__What to work on__. Write out the stretch of lines below that begins at the line with "Given: Select the" and ends at the line with "Image resolution: width=1256", including both, exactly as given and nothing more.

__Listed records__.
*** Block opens ***

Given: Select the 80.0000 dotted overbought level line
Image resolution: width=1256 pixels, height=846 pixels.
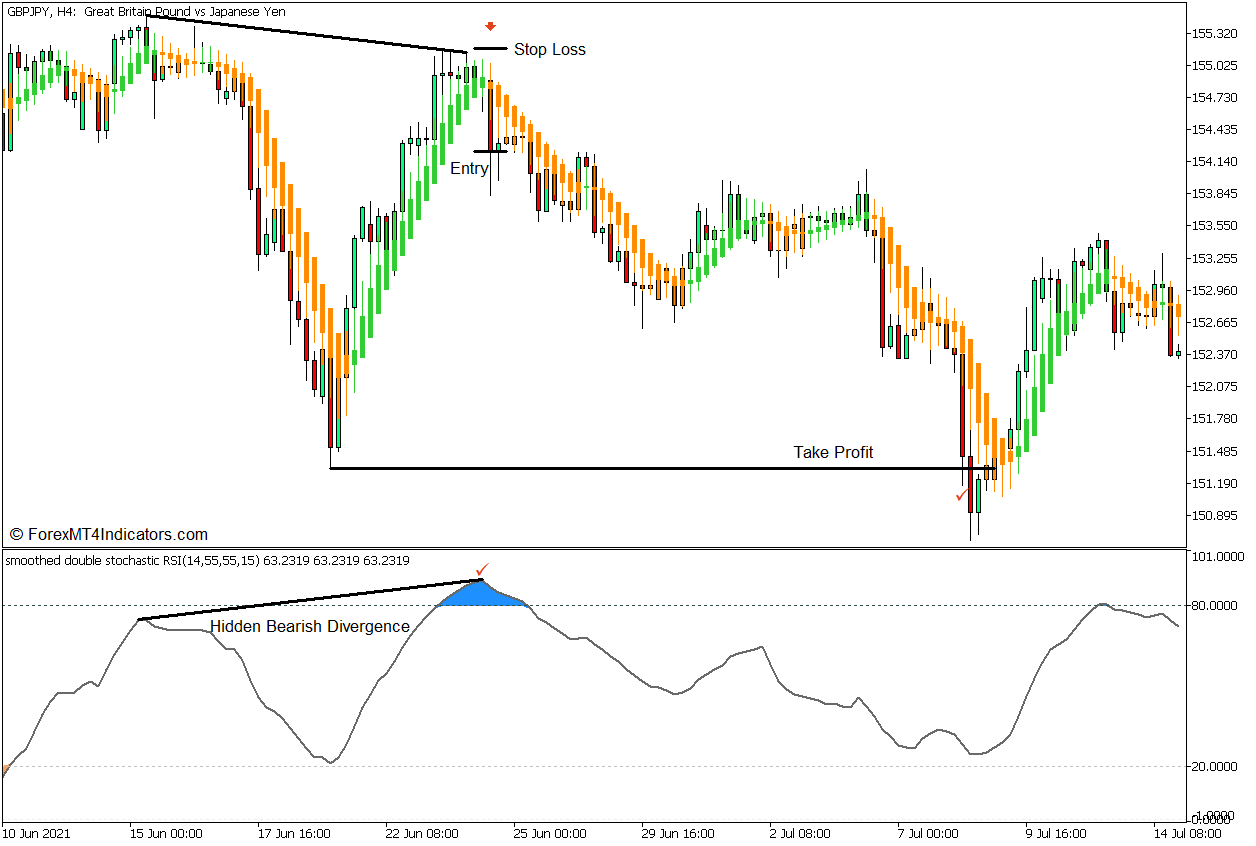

*** Block closes ***
*** Block opens ***

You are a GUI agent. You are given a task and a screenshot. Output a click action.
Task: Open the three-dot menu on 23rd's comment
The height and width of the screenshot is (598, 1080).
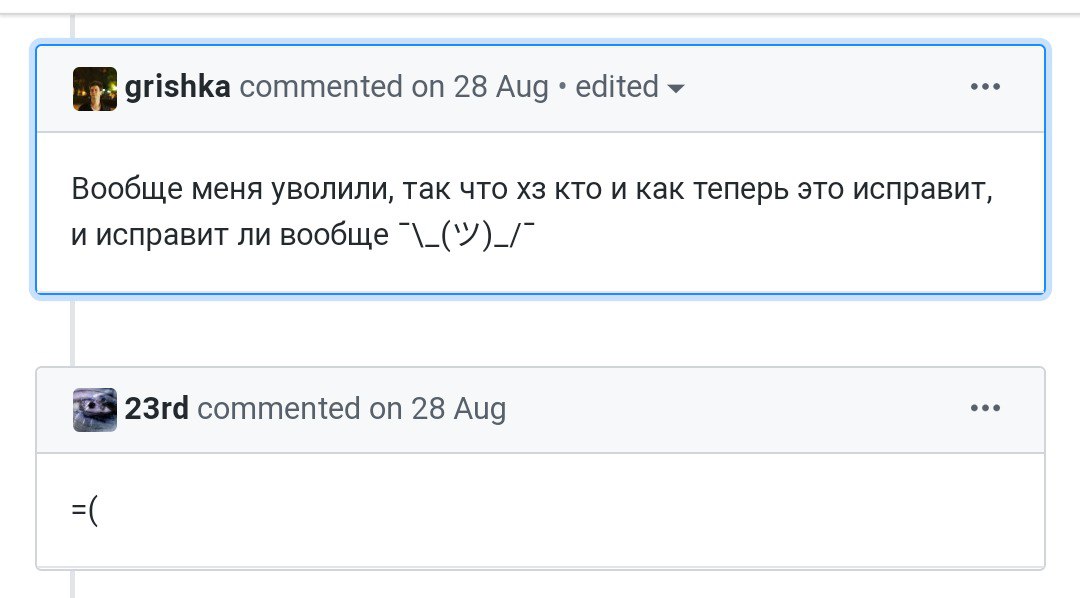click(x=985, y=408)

*** Block closes ***

__Your response__.
Given: Select the 80.0000 dotted overbought level line
Image resolution: width=1256 pixels, height=846 pixels.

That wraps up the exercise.